**TAREFAS DO EXERCÍCIO:**
1 > Segundo o trecho sobre Stonehenge, em que sítio a equipe de Madgwick encontrou uma grande quantidade de ossos de porco?
2 > Atualize uma parte do trecho sobre Stonehenge, substituindo "monólitos" por "megálitos". Comece nas palavras "Uma cavidade de" e pare depois de "suas diferenças culturais.".
3 > Dê continuidade ao trecho sobre Stonehenge a partir do ponto em que ele termina.

**TRECHO SELECIONADO:**
______

Uma cavidade de pedra escavada de Waun Mawn. Arqueólogos procuraram por pequenas diferenças na cor do solo, na textura e na topografia para identificar buracos onde os monólitos do antigo monumento estavam localizados.
Stonehenge se encontra bem no meio dessas áreas, e Pearson acredita que o monumento talvez servisse como um tipo de “área neutra” unificadora onde diferentes grupos neolíticos poderiam reconciliar suas diferenças culturais.
Um trabalho recente liderado por Madgwick dá suporte a essa ideia. Sua equipe encontrou uma grande quantidade de ossos de porco em Durrington Walls, um sítio neolítico próximo a Stonehenge. Análises químicas desses restos suínos revelaram que eles vieram de toda a Grã-Bretanha e foram consumidos em grandes festas. Todo o local poderia ter sido o “[Festival de] Glastonbury de seu tempo”, diz Madgwick, onde pessoas de todas as partes das ilhas britânicas se reuniam para compartilhar suas identidades e experiências.
Este novo estudo contribui para a noção de que os envolvidos com Stonehenge estavam longe de ser estáticos e isolacionistas, diz Vincent Gaffney, arqueólogo da Universidade de Bradford, na Inglaterra, que não participou da pesquisa. Segundo ele, esses antigos bretões, viviam em “uma sociedade que não era monolítica, que não era estacionária, mas sim flexível e interativa. Havia trocas de mercadorias e parece que havia trocas de pedaços substanciais de cultura material.”
Memórias gravadas em pedra
Os motivos pelos quais essas pedras azuis específicas foram arrastadas de Gales para Salisbury são menos claros. Mas monólitos do outro lado do mundo podem dar a resposta.

______

**DADOS COLETADOS:**
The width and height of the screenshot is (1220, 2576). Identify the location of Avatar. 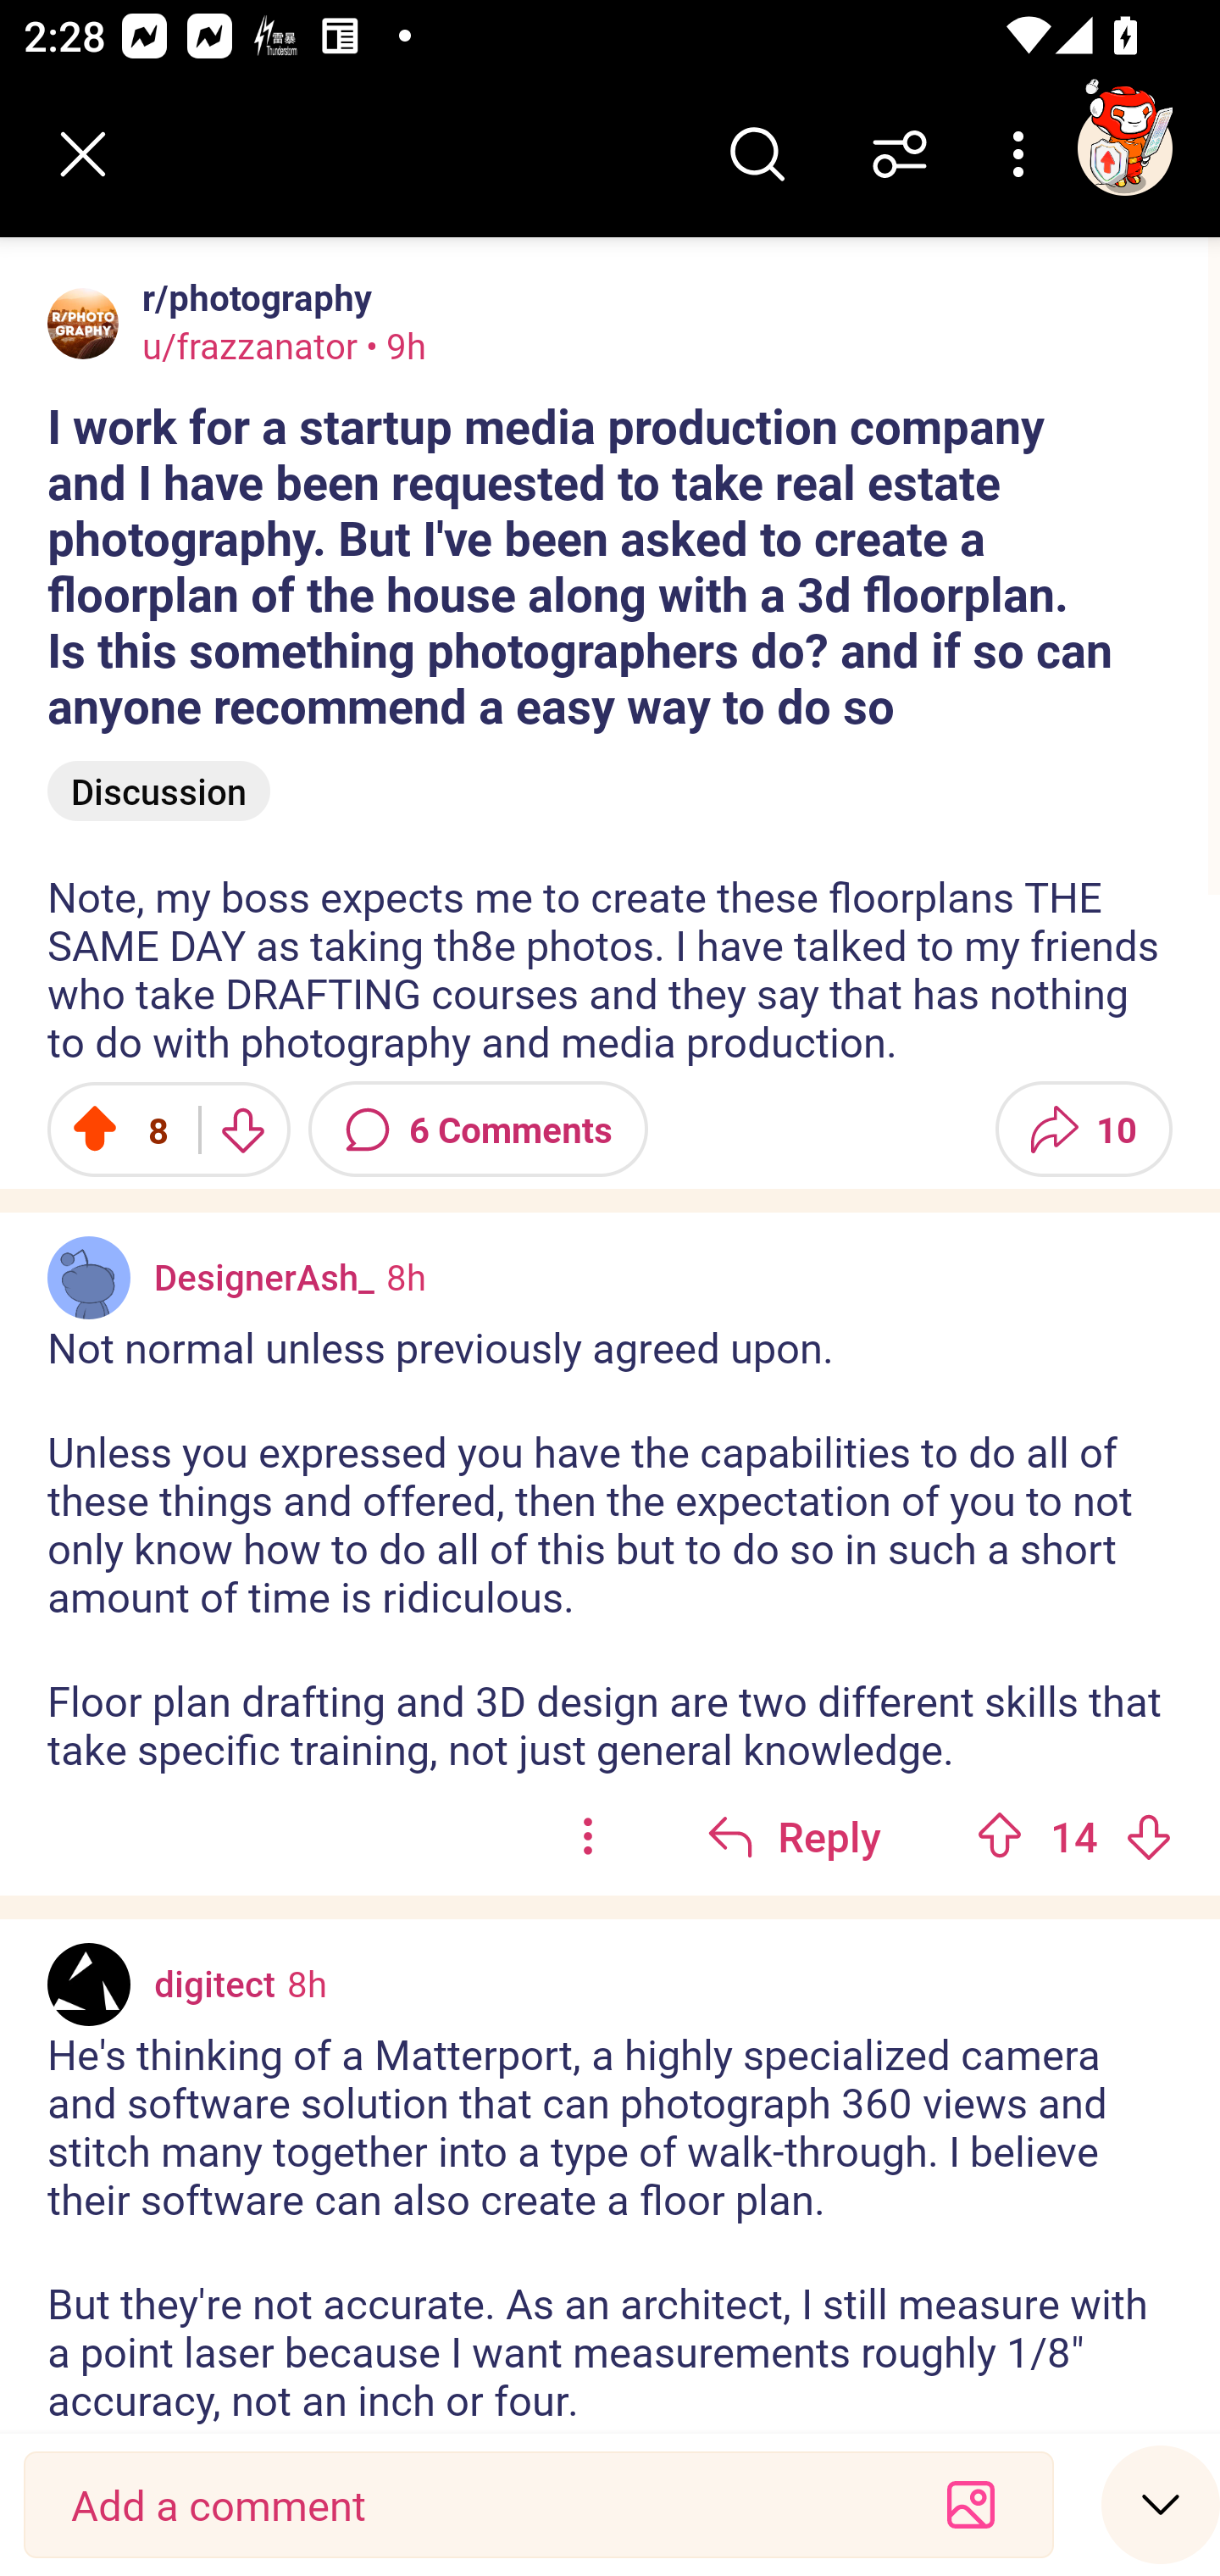
(83, 323).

______

**RESULTADOS POR TAREFA:**
1 > Em Durrington Walls, um sítio neolítico próximo a Stonehenge.

2 >
Uma cavidade de pedra escavada de Waun Mawn. Arqueólogos procuraram por pequenas diferenças na cor do solo, na textura e na topografia para identificar buracos onde os megálitos do antigo monumento estavam localizados.
Stonehenge se encontra bem no meio dessas áreas, e Pearson acredita que o monumento talvez servisse como um tipo de “área neutra” unificadora onde diferentes grupos neolíticos poderiam reconciliar suas diferenças culturais.

3 >
Na década de 1990, Parker Pearson trabalhou com um arqueólogo malgaxe estudando construções megalíticas em Madagascar, que ainda são feitas atualmente. As pedras, explicou seu colega, eram em homenagem aos ancestrais. Madeira apodrece. Rocha dura para sempre. Os blocos de pedra eram usados para representar os mortos e, essencialmente, manter suas memórias vivas para a eternidade.
O mesmo pode ser aplicado às pedras azuis migratórias do País de Gales. Elas foram montadas em Stonehenge e, como muitas “tumbas de passagem” construídas naquela época, foram dispostas para se alinhar com o movimento do sol — outra entidade eterna. Stonehenge, portanto, pode ter sido não apenas um ponto de encontro multicultural, mas também um monumento de recordação.
Podemos estar separados dessas pessoas por cinco mil anos, mas é fácil compreender seu desejo de imortalizar seus antecessores. Essas pedras azuis eram versões de três toneladas das pequenas lembranças — fotos, cartas, quinquilharias — de entes queridos falecidos.
E, assim como os britânicos antigos, se nós nos mudamos para uma casa nova, levamos esses preciosos totens conosco.
“Levamos aquilo que representa quem somos, por causa de quem são nossos ancestrais”, diz Parker Pearson.